• **Your instructions**
The response must be made up of the lines in the entries below that contain "computer".

Dataset entries:

-=-=-=-=-

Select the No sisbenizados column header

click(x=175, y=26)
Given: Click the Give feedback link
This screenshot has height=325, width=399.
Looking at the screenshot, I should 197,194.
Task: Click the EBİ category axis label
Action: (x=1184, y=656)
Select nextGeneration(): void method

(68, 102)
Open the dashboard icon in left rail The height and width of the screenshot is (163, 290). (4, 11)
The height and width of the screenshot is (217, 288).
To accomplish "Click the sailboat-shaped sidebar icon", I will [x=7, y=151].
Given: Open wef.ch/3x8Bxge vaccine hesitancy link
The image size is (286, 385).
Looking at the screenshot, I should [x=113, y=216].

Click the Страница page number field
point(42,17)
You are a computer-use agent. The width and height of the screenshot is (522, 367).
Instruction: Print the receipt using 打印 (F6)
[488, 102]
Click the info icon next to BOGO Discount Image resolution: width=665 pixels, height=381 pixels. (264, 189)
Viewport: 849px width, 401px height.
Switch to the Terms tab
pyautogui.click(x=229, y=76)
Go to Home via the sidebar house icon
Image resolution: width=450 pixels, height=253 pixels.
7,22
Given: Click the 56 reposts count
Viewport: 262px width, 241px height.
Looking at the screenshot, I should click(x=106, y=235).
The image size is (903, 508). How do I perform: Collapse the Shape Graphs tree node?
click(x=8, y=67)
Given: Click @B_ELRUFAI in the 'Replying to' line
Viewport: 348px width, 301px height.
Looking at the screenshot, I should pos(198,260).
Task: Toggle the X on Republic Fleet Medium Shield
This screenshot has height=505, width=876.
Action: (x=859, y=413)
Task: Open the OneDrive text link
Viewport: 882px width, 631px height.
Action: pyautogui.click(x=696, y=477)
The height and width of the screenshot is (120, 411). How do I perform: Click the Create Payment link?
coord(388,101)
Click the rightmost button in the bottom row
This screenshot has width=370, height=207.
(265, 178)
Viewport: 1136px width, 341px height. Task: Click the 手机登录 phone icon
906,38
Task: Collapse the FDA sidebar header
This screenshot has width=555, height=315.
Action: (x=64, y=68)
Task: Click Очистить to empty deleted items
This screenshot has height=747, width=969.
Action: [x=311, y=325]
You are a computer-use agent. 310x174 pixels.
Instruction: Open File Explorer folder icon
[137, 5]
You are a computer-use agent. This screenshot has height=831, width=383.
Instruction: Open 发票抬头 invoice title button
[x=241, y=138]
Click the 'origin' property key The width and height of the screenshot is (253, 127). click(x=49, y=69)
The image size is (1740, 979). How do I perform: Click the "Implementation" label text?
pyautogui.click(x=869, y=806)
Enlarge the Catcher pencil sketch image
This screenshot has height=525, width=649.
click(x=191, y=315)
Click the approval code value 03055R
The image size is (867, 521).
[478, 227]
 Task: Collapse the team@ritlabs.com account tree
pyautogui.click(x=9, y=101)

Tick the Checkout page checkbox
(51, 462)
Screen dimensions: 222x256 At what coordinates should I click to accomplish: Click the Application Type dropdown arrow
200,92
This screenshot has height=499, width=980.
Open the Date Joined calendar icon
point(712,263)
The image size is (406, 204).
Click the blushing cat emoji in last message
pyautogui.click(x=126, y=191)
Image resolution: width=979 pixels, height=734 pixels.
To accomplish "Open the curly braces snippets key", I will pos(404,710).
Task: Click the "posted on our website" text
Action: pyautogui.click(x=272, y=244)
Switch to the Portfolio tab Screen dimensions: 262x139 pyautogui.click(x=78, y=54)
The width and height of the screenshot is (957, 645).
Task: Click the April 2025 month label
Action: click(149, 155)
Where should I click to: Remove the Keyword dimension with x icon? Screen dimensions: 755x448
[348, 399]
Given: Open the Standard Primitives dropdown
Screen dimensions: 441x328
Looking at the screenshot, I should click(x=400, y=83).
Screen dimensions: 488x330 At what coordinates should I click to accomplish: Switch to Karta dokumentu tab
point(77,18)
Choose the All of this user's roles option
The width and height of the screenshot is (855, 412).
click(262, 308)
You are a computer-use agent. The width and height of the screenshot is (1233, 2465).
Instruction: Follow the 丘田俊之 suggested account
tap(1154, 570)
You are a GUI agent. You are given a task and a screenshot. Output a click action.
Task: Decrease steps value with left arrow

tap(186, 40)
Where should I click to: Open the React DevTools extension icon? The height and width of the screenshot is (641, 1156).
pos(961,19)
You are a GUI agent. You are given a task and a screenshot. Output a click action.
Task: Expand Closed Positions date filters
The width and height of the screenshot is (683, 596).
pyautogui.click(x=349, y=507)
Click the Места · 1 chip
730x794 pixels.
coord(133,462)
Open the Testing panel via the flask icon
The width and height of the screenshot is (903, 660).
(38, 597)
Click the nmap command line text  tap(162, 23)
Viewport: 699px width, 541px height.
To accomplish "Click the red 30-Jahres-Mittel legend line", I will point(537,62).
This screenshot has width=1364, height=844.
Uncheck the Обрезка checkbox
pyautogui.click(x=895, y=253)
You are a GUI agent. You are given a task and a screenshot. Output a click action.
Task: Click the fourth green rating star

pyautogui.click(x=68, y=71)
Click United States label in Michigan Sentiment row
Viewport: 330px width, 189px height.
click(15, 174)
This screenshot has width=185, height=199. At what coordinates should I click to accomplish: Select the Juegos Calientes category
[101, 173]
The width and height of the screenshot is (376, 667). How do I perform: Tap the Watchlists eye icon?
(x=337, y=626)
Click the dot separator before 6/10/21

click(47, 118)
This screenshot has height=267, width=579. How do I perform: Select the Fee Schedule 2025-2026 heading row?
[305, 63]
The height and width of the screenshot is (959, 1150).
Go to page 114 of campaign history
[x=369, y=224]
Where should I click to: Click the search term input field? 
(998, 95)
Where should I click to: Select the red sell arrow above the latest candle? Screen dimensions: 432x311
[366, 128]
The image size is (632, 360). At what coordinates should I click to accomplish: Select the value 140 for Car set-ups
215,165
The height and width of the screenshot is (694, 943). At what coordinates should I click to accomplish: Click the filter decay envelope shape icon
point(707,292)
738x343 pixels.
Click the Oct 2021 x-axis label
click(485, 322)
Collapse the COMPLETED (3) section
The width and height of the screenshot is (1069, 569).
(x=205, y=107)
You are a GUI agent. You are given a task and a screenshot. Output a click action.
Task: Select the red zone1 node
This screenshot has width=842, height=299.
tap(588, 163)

-=-=-=-=-

• **Worked solution**
You are a computer-use agent. The width and height of the screenshot is (522, 367).
You are a computer-use agent. 310x174 pixels.
You are a computer-use agent. This screenshot has height=831, width=383.
You are a computer-use agent. The width and height of the screenshot is (1233, 2465).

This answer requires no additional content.